AFRICA--Deep in the jungles of Africa lives one of the fastest, most dangerous, most fearsome animals in all the world. The spotted leopard, a carnivorous predator who is known to tear his prey to pieces with his jagged teeth, thinks he’d make a great mascot for a sports team.

“You’ve got the Jaguars and the Bears and the Lions in football, not to mention the Panthers,” said the leopard. “In baseball you have the Tigers and Diamondbacks, and in the NBA they just named a team the Bobcats. But where are the Leopards? That’s what I wanna know.”

Indeed, naming a team after a wild animal is currently in vogue. Prior to the Texans, the last three expansion teams in sports were the Panthers, Jaguars, and Diamondbacks. When it was announced that the NBA would be adding a new franchise in Charlotte, the leopard thought for sure it was his time.

“I thought, ‘Well they’re running out of murderous wild cats',” said the leopard. “This is my time. But I forgot about the bobcat. Fucking bobcat. I just ate a bobcat yesterday for dinner.“

Adding to the humiliation for the leopard is the number of teams named after animals that are “total fags.”

“The Arizona Cardinals,” the leopard said mockingly. “The Toronto Blue Jays. Blue Jays! The Mighty Ducks – no comment. Oh, and how bout the Green Bay Packers? Yea, I’d love to field a team full of fat meat packers. Not to mention they’re union, which means they probably don’t even do meatpacking very well. And don’t even get me started on the Dolphins. ‘People of the sea’ my ass. More like ‘Pussies of the sea.’”

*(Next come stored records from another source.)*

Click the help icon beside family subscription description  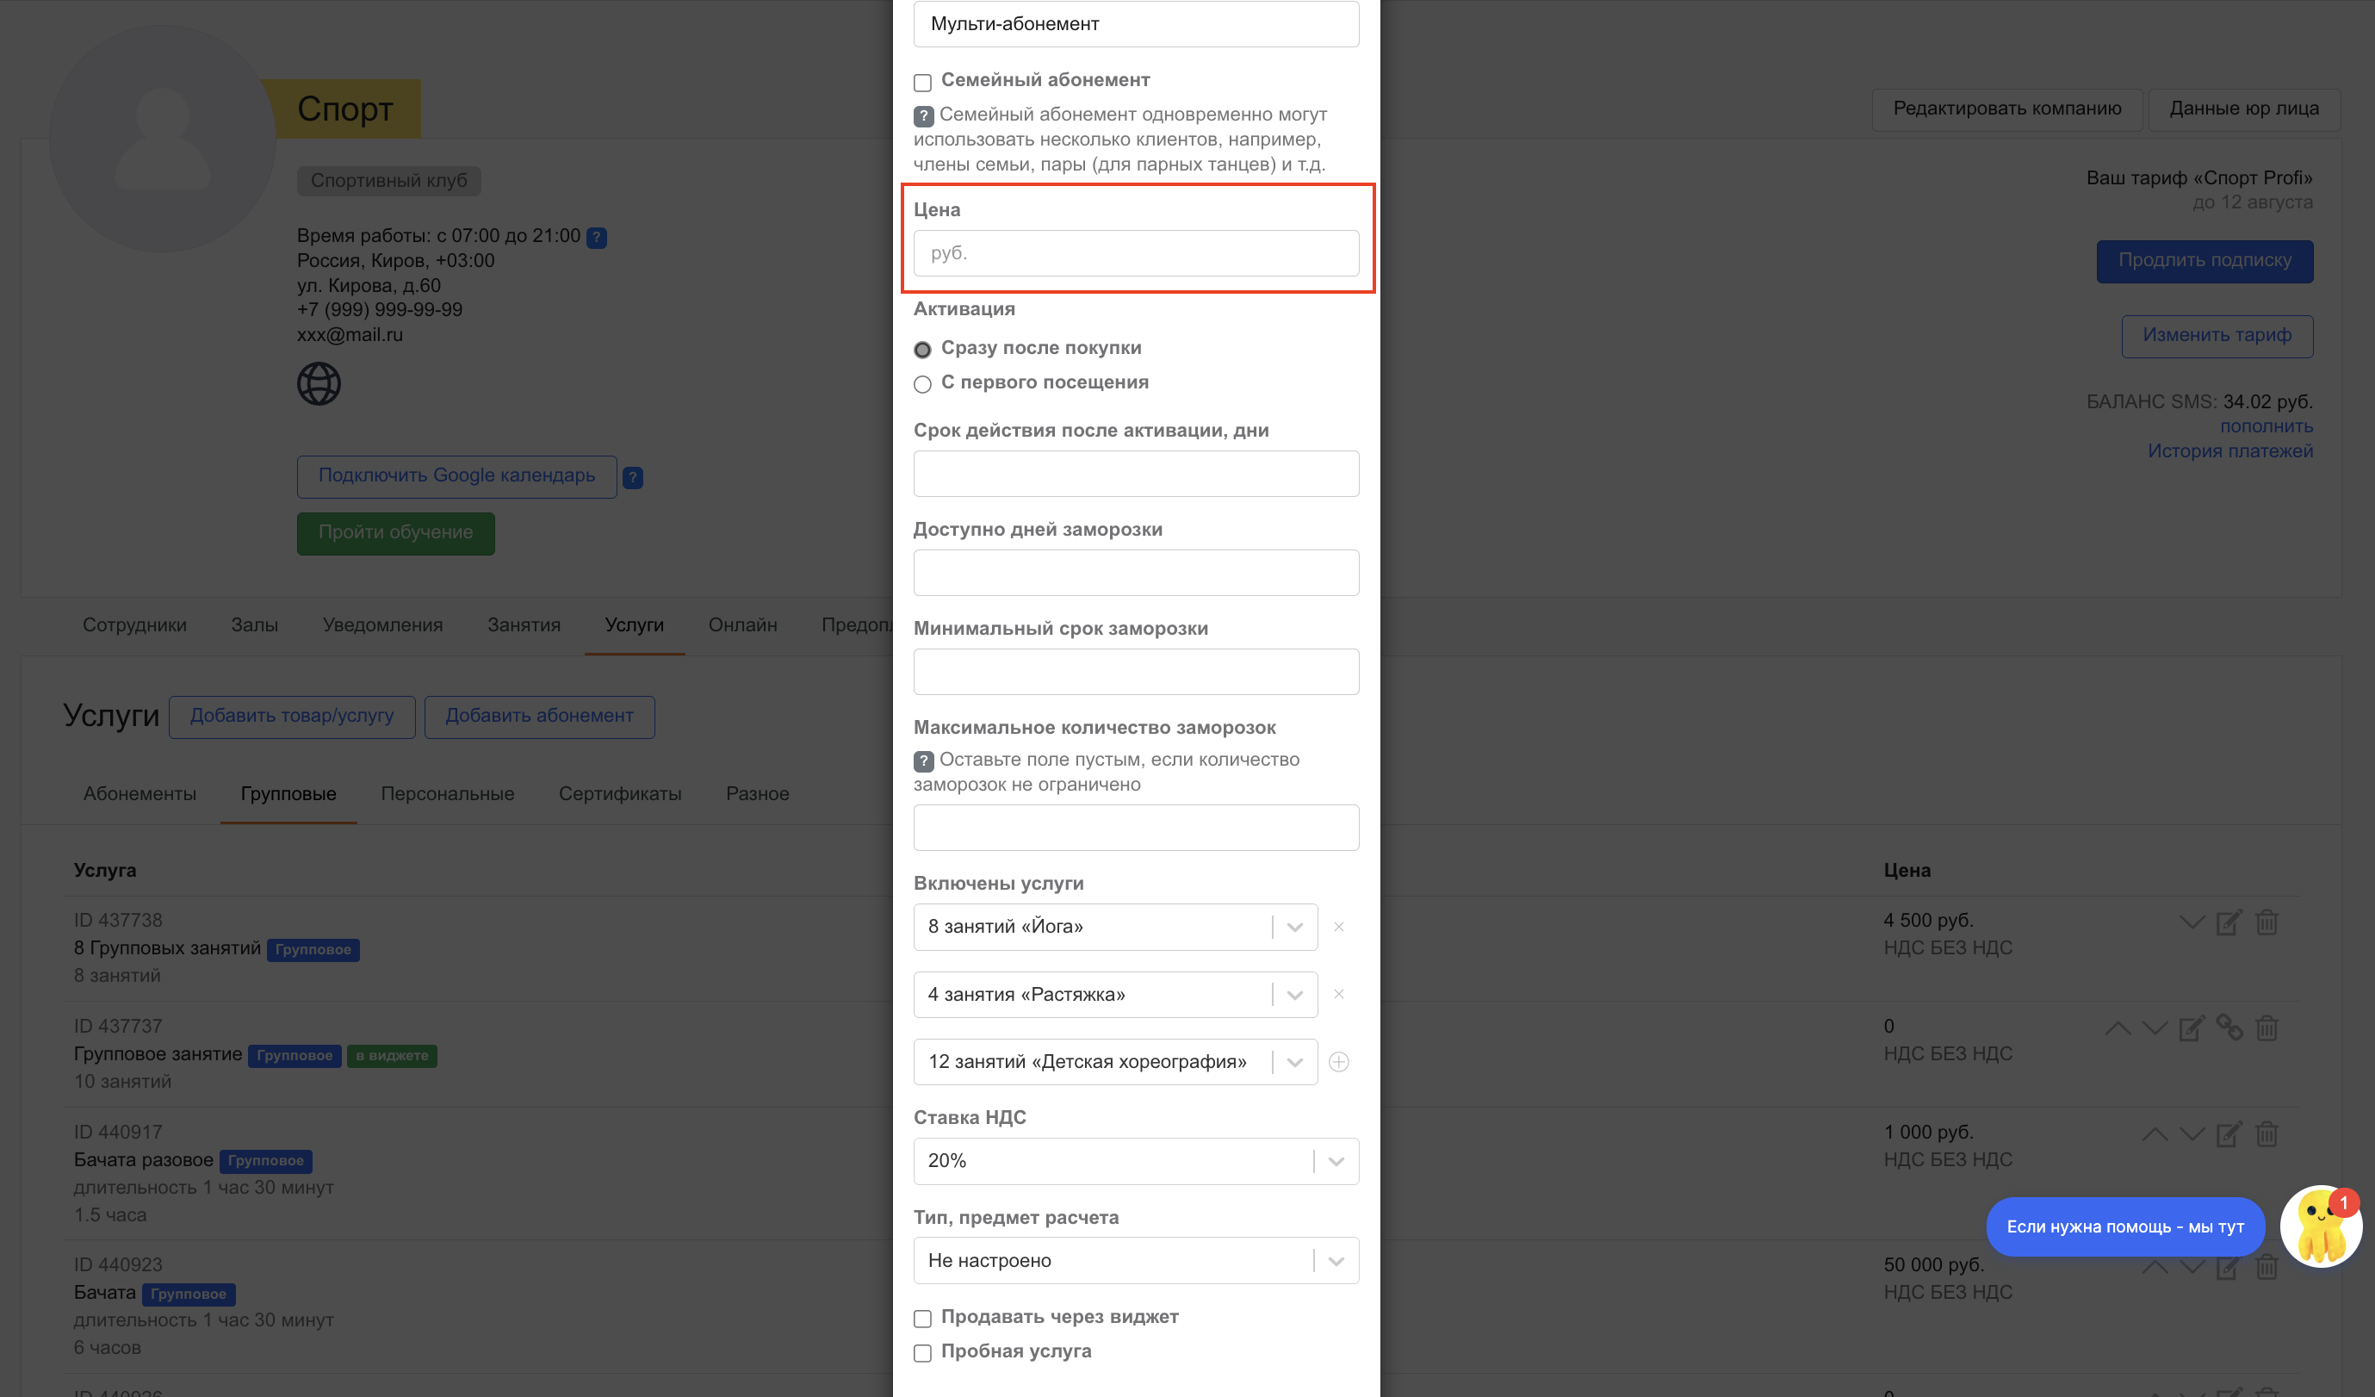tap(924, 116)
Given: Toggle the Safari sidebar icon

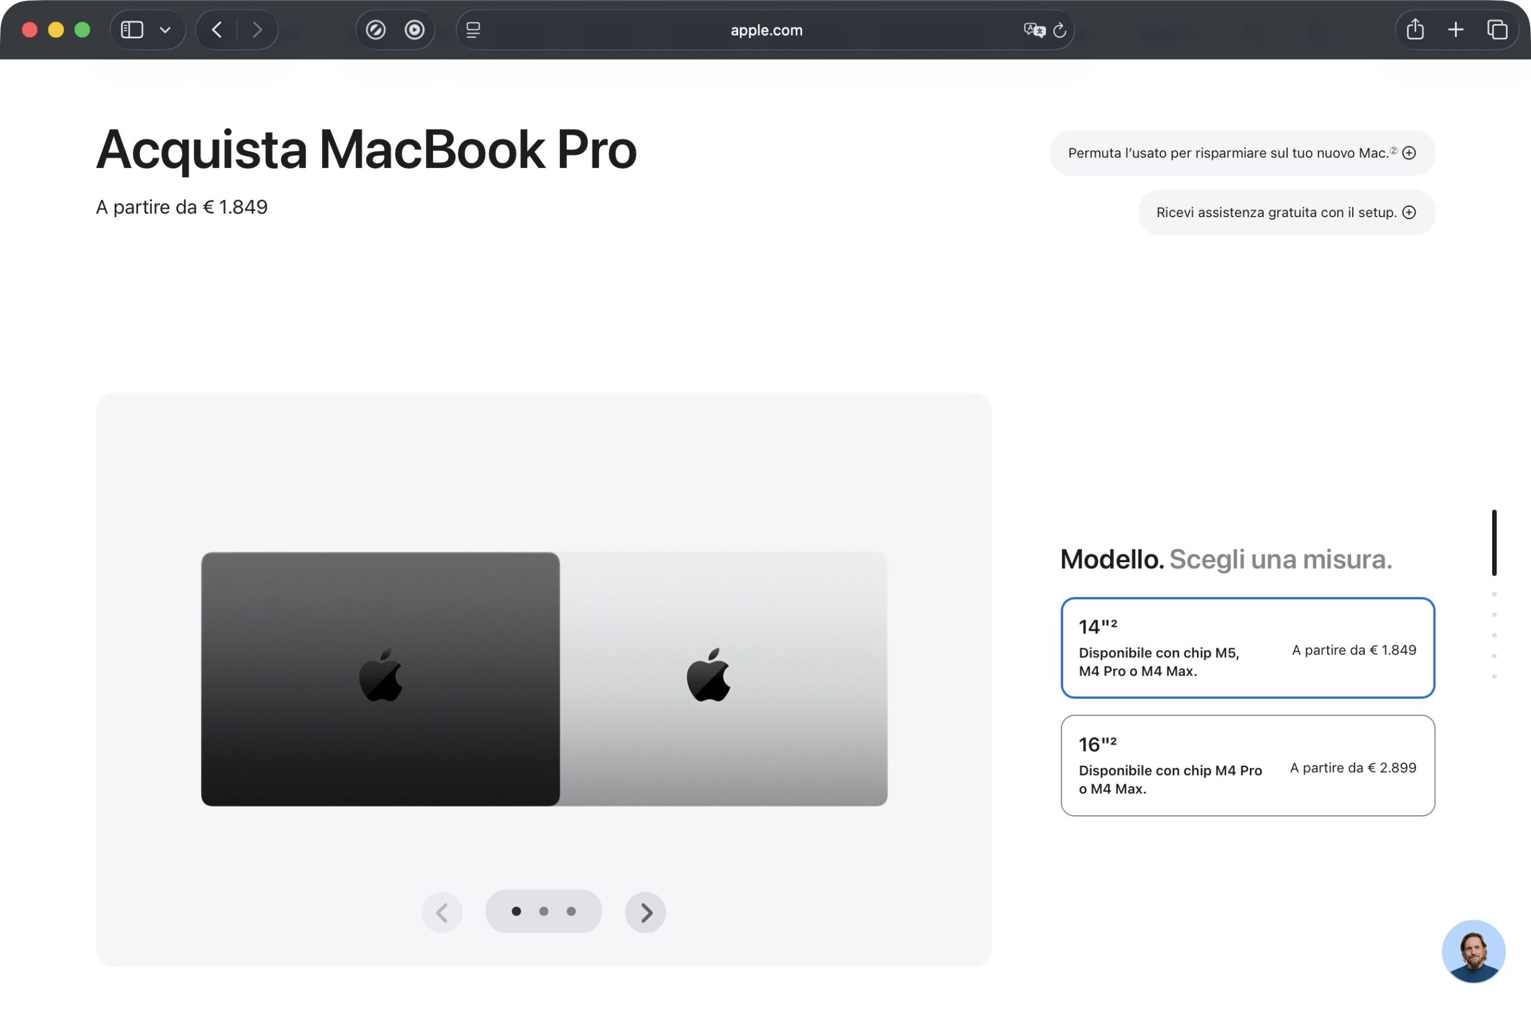Looking at the screenshot, I should 132,30.
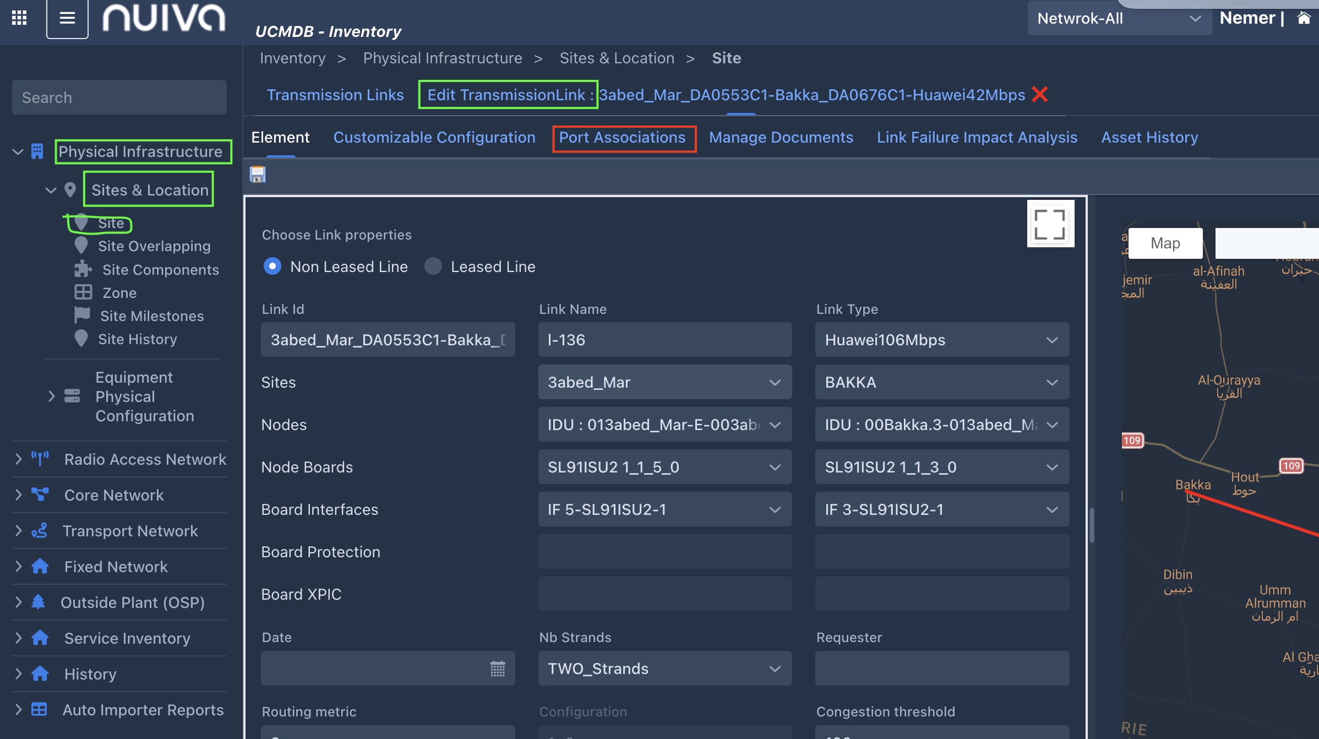Screen dimensions: 1319x739
Task: Switch to the Port Associations tab
Action: point(622,138)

One comment that particularly exasperated the leopard was made by Charlotte owner Bob Johnson, who said, “All the good sports names are gone. We’re running out of things to call teams.” Johnson’s comments seem to reflect the thoughts of many sports executives, particularly those in newer leagues like the WNBA and Major League Soccer, who have taken to using names that are vague and ambiguous.

Said the leopard: “I’m not saying I want a WNBA team named after me, but what are they thinking anyway? The Liberty? The Fire? The Galaxy? What’s the mascot for a team called ‘the Fire’, a bic lighter? Same thing with soccer. They’d rather name their team The United than the Leopards. Look at me. I’m ferocious. Grrrrrr! Isn’t that scary? Wouldn’t you be more scared to face a leopard than a galaxy?”

The leopard is concerned that his species of bloodthirsty wildcats is not getting enough publicity in the mainstream media. Networks like the Discovery Channel and Fox have neglected the leopard in favor of more fashionable predators like sharks and snakes.

“What’s up with the Discovery Channel’s shark fetish? Jesus Christ, they’re not the only man- eating creatures out there. And how about Fox’s When Animals Attack? I see bears, I see snakes, I see alligators. I think last week they had a runaway ferret. But where are the leopards? I can attack with the best of em. Bring that Crocodile Hunter in here. I’ll rip his frigging eyes out.”

The leopard may get his chance to audition. National Geographic is reportedly setting out for the African plains next month to begin filming a documentary about the social behavior of wild jungle cats. The leopard is hoping that he or one of his “associates” will get some face time.

“This could be a real boon for us leopards,” he said. “I’m gonna tell everyone I know how to ham it up when the cameras are on. I know how they love that footage of us gnawing on bloody carcasses. Hopefully, we can get some face time and we’ll start getting a little more recognition like those goddamn sharks who, incidentally, have a hockey team named after them.”

The leopard also looks forward to a chance to feast on some humans.

“I really need to start killing more people and eating them. That’s why sharks are so glamorous now. They’re sick fucks. But hey, I’ve killed people before. I’ve killed lots of tribesman, but nobody really cares about that. Christ, how many people do you need to kill to have a sports team named after you?”